Setting Benchmarks for Our Services
A project of this magnitude is expected to have a spillover effect, attracting FDI towards Sri Lanka for investments outside the Port City. There is also the possibility that the services-driven zone of the Port City will provide opportunities and exposure to young, Sri Lankan entrepreneurs and drive innovation. In a country with a rapidly growing service sector that rarely follows international benchmarks due to the lack of exposure, the world-class standards of service provision will fill in this gap. For example, for budding Sri Lankan architectural firms, it might be worth investing time and resources in developing their design skills to cater to the preferences of the Port City investors. It might suit them well to use this time to forge links with globally recognized architectural firms and explore future collaborations so that they are ready to provide architectural and design services in 4-5 years. The service establishments within Port City Colombo will also be able to provide much-needed big data on customer preferences which in turn could be productively used to innovate products and services offered by Sri Lankan businesses.

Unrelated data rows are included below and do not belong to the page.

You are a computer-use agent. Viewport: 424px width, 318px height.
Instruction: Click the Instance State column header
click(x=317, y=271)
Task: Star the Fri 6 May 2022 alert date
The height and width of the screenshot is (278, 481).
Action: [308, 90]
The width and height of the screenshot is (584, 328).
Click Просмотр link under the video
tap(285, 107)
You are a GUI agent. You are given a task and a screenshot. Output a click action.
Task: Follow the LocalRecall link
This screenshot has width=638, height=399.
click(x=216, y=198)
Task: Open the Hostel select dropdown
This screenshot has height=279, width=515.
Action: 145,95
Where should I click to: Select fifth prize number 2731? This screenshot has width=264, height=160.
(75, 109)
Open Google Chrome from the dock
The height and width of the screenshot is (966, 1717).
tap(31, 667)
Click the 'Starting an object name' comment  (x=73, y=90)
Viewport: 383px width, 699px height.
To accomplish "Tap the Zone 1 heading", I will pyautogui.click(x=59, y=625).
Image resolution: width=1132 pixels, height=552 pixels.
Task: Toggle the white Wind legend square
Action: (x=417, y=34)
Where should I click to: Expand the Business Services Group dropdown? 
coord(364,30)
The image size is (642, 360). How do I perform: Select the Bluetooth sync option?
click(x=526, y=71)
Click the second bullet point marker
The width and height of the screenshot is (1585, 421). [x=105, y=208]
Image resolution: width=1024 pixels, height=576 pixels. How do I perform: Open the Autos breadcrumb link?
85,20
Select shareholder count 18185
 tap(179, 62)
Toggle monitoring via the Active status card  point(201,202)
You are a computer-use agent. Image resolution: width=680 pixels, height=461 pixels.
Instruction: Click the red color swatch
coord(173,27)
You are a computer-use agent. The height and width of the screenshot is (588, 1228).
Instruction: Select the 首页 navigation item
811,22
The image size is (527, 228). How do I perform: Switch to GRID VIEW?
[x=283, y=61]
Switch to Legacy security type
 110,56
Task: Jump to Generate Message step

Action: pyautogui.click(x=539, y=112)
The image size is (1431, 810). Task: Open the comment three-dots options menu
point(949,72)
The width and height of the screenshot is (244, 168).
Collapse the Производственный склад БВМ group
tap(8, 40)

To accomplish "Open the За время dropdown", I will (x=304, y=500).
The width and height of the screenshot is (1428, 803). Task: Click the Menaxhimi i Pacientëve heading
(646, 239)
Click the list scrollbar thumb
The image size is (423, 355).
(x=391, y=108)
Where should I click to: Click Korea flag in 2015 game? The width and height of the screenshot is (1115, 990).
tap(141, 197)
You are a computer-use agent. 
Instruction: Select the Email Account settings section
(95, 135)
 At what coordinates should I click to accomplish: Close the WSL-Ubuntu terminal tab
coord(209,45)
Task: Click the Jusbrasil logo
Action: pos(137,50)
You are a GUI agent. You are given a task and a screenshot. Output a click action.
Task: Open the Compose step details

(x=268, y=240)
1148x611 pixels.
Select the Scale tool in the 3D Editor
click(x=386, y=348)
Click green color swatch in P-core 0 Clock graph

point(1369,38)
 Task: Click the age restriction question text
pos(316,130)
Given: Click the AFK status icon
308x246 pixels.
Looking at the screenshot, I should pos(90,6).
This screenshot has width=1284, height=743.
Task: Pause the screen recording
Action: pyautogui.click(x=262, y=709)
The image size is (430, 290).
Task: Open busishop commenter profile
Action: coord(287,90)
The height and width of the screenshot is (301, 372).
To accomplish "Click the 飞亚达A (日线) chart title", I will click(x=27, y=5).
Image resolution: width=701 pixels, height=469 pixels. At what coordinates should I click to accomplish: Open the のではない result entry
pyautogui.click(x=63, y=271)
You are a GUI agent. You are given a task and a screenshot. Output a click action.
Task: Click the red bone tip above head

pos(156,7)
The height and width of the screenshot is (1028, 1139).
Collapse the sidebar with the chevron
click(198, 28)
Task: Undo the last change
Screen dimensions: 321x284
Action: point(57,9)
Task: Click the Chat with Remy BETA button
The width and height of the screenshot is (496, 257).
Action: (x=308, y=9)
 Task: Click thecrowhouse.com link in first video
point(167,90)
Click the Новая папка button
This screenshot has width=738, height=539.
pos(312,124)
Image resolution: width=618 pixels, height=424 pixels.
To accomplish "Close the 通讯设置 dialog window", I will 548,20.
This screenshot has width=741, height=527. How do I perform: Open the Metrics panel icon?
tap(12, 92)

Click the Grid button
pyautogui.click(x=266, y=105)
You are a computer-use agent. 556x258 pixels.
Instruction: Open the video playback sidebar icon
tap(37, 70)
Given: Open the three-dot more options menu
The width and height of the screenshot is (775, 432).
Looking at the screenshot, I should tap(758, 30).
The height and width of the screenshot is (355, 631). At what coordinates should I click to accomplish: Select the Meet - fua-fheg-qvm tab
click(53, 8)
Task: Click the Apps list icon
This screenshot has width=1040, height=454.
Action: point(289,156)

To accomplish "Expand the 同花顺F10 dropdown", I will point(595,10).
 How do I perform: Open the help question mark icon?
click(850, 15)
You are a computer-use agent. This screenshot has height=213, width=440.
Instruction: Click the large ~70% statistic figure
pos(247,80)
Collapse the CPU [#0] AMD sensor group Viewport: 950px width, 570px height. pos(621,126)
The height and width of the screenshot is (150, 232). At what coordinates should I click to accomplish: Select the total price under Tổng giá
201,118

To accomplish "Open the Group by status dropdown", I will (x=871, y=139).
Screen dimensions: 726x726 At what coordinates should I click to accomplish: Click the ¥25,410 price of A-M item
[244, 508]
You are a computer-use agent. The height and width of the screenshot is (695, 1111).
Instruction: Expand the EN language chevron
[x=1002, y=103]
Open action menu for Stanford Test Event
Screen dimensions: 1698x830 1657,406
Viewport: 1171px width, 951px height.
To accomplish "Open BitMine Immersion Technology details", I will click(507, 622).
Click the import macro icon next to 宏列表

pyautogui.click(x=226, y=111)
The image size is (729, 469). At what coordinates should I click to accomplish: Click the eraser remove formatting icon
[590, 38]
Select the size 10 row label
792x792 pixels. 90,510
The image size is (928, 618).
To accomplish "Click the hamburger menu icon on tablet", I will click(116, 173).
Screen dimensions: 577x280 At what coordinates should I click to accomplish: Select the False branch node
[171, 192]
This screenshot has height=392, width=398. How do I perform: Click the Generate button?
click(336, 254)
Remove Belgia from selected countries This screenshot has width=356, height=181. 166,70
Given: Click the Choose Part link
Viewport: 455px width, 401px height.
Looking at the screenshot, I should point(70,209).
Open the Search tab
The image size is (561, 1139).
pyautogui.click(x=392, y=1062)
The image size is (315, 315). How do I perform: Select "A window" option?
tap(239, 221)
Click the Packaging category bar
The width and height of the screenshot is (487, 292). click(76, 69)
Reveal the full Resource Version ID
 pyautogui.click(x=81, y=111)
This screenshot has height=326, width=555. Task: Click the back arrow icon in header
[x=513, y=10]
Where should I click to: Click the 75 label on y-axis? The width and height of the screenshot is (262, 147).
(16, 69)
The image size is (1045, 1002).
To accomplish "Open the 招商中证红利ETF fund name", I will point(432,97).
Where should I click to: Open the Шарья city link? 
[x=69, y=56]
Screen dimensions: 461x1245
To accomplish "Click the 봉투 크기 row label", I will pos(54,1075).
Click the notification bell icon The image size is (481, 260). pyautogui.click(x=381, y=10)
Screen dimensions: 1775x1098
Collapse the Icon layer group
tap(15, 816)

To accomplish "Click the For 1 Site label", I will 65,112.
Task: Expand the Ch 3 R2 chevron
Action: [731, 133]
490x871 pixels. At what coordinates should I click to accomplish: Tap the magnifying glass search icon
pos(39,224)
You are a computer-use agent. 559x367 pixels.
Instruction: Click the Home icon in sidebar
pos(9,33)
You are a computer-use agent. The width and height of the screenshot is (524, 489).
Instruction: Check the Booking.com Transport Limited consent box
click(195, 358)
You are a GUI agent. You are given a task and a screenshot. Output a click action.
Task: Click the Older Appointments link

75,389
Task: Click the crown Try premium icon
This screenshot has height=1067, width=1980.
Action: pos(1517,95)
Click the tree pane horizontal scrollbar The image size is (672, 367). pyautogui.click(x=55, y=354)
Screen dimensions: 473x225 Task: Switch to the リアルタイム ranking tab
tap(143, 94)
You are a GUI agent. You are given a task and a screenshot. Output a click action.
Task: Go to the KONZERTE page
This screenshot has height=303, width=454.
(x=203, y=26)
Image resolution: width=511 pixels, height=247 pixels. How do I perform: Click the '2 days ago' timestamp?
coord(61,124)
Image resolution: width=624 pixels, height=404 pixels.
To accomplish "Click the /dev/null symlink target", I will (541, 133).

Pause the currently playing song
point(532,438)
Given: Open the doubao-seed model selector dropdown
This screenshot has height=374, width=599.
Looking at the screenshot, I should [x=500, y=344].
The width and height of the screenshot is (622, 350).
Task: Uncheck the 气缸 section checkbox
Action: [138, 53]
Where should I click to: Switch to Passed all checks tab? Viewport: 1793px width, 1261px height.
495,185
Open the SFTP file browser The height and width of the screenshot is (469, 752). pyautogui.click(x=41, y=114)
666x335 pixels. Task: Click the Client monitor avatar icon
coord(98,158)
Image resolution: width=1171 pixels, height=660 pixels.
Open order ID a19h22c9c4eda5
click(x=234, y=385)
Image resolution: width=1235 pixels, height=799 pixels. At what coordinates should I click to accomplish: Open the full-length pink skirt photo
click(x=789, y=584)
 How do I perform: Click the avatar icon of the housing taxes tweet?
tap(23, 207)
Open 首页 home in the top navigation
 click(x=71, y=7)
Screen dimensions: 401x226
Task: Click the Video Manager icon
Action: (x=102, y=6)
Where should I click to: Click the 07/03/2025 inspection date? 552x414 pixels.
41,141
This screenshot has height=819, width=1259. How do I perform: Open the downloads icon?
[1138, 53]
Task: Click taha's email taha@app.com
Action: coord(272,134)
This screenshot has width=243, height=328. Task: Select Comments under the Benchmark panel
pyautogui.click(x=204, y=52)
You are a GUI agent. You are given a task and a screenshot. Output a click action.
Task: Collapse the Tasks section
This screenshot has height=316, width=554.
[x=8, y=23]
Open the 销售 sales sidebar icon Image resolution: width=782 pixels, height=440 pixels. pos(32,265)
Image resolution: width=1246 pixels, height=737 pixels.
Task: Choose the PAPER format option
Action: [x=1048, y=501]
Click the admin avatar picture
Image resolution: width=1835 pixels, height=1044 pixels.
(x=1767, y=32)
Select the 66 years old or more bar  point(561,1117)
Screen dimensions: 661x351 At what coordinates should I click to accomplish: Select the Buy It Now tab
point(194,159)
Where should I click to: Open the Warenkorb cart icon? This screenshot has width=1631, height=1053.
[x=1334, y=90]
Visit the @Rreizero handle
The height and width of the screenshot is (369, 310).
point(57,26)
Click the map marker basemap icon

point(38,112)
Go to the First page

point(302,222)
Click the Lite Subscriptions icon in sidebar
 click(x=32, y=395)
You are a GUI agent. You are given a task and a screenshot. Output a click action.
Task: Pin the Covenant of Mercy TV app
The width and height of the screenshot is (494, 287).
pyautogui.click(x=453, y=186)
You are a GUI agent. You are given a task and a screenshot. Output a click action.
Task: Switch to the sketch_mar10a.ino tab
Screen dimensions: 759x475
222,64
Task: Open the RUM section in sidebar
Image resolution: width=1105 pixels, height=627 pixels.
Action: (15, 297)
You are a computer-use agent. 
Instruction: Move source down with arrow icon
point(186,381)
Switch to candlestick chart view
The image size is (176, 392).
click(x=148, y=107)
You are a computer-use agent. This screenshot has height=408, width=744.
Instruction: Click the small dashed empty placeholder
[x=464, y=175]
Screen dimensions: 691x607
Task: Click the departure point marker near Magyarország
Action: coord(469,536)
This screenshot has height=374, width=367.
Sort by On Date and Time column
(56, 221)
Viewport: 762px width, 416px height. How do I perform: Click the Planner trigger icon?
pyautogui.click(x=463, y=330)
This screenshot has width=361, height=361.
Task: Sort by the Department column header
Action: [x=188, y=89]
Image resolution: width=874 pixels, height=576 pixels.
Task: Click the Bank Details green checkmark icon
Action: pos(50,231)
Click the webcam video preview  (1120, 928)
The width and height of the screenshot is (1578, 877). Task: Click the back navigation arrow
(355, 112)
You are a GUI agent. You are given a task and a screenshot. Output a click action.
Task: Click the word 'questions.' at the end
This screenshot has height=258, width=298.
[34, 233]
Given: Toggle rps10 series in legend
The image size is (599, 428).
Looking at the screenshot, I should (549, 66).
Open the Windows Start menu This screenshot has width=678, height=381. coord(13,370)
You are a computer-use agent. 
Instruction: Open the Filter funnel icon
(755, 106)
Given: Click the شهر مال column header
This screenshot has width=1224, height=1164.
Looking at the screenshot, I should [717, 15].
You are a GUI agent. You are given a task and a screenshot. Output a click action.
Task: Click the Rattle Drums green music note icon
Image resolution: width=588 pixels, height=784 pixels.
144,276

In many ways, the “free port” seems to offer Sri Lankan businesses a market on a platter. But Sri Lankan business leaders need to have a plan and prepare for a long business cycle. “We are such an import-dependent culture. This is why we are not thinking about production,” explains Dr. de Zilwa. The mindset that has internalized import dependency is dangerous, and is evidenced by the current complacency among businesses. The Sri Lankan businesses and people have a choice at the moment. The businesses have 4-5 years to improve production capacity, consistency and quality, conduct market research and fine-tune their products to suit the needs of the Port City occupants. The future labour force has a choice to sharpen skills that may be required at various stages of the Port City project. The government will have to direct the future labour in preparing them for the skills required. The failure to do either will lead to the inevitability of importing goods, services and labour to service the Port City of Colombo.